In Part two of a nine-part series, Marek has certainly escaped from a kind of vampire hell. In this Hell, furies would bite off his dick, then let it grow back, only to bite it off again. OK, that's amusing.
But in this book, just like the last book in this series, Marek is complacent about his revenge. After finding himself in Paris in 1968, Marek spends a full half of the book just getting familiarized with the 20th Century. Only then does he meet his family again.
There are several humorous bits with Marek experiencing technology shock after waking up after 157 years in the Inferno. He has to learn all about cars, planes, electric razors, showers, toilets, and the New Morality. But the heart of the story is his conflict with the evil Mircea Ravagiu who has wronged him and his family.
Or it would be if de Vissage was writing a horror story. In fact, this is a soap opera.
That could be good or bad, depending if you like your soaps. It's good because we get to follow continuing characters and wonder what will happen to them next. Of course, in a soap opera, characters must keep secrets from one another, even for the best of reasons. So what will happen when those secrets are finally revealed?
And in which book will the truth eventually come out?
Vampires—the aventurieri—experience something equivalent to Vulcan pon farr. Periodically, they gotta have it, and don't get in their way. Marek's travails with this condition lead to much of the erotic material in the book.
But this domestic tranquility comes to an abrupt end when Mircea spots Marek at a London pub... at about 90% into the book.
There are some things I really like in this book. The character Celine, Marek's vampire wife from the first book, finds herself feeling anger, frustration, and even hatred at Marek for leaving her alone for so many years. It's a hatred born of intense love. It's a very human scene and a very female response. Tony-Paul de Vissage shows considerable insight in writing her character.

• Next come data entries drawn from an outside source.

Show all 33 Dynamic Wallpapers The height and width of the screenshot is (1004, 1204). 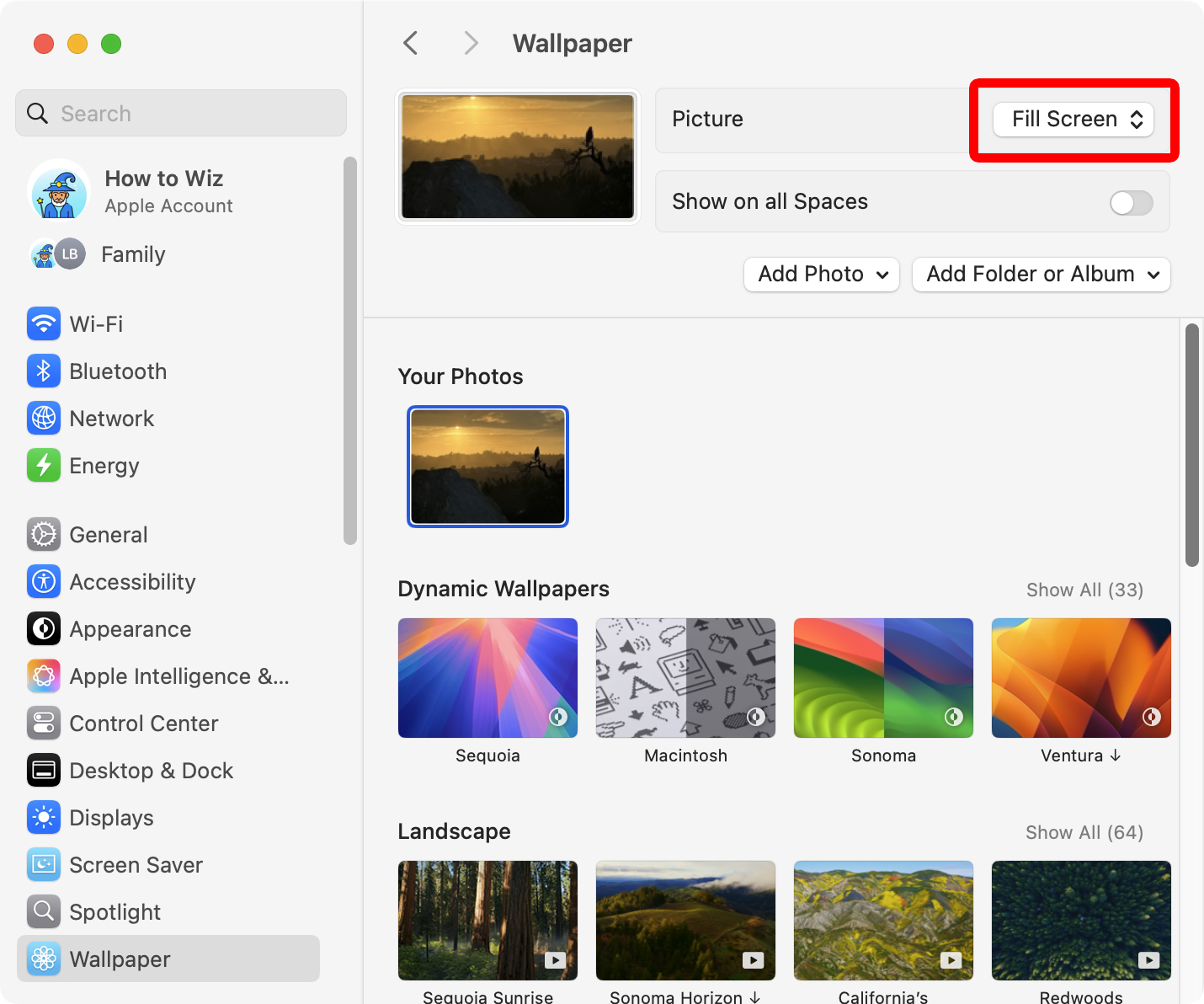point(1084,590)
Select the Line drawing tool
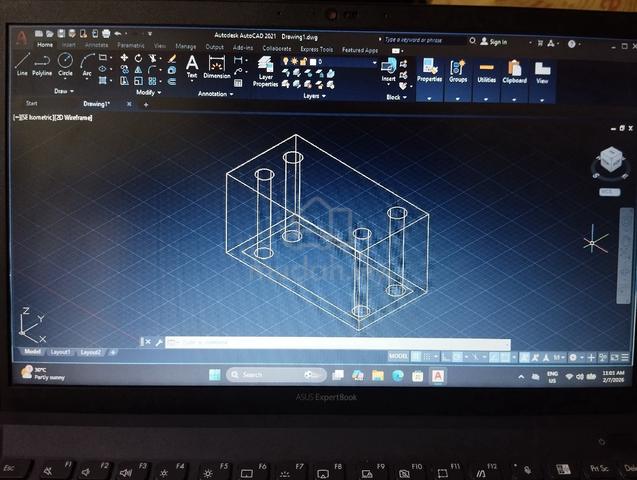This screenshot has height=480, width=637. click(22, 64)
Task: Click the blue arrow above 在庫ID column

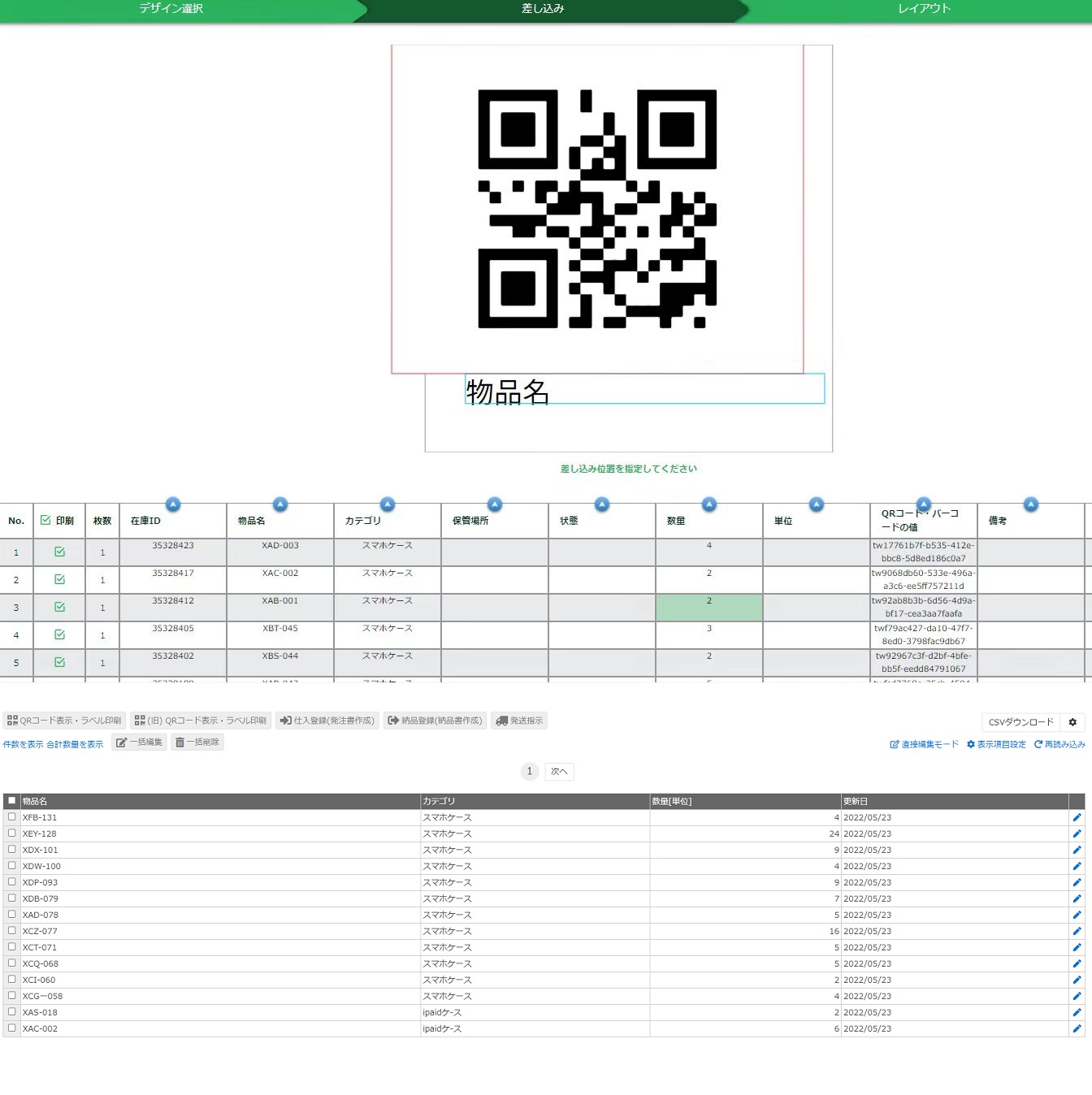Action: [172, 504]
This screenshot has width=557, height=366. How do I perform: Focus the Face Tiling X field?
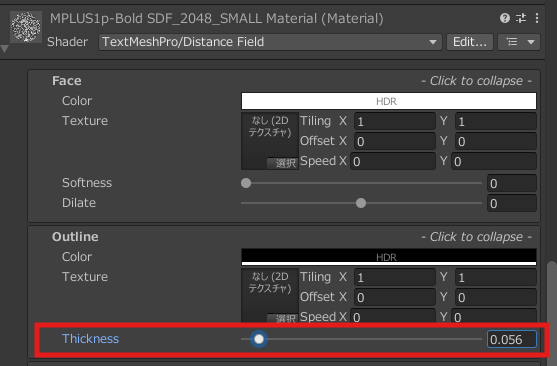pos(395,122)
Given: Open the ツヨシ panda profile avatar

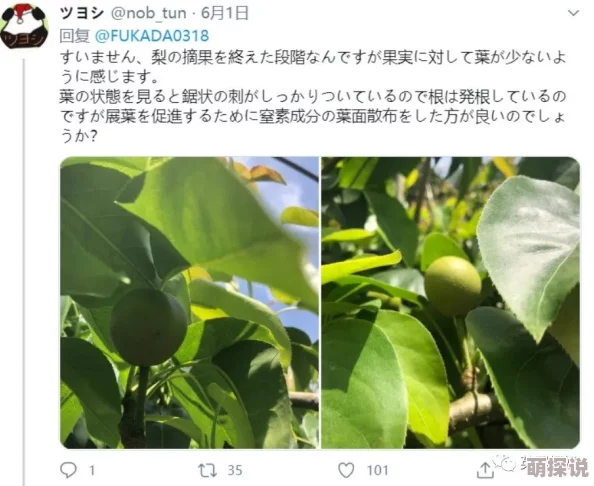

There's also some nice attention to historical details in this book, which takes place mostly in 1968 (or, four months later in 1970). However, there are a few bits that seem out of place, like automatic doors (doubtful), electronic monitors for pulse & blood pressure (maybe), latex gloves (maybe), and the phrase “designer drugs” (no). And consider this line about the Beatles: “Some day, they’re going to be famous...” Yeah, sorry, but the Beatles were already the most famous Rock n' Roll group in the world by 1964. And I'm curious why x-rays taken of Marek fail to show his hidden, bat-like wings.
Surprisingly accurate, however, was this line: “That call’s costing me a fortune.” People tend to forget that long distance calls were expensive in the old days. And yes, homosexuality was indeed illegal in Britain until just a few years before.
In one amazing coincidence, the doctor assigned to Marek's case just happens to be the current lover of Celine.
“Shadow Players” is a well-written book in which not a lot happens. These non-undead vampires are given humanity lacking in most fictional vampires. Unfortunately, that tends to make them mundane. They're really just mortal humans that have evolved wings. Blood's nice but they just need a sip every few weeks.
If you are comfortable with that, then this is definitely a four-star book. If you prefer tales of supernaturalhorror over soap operas, then I might give it three stars.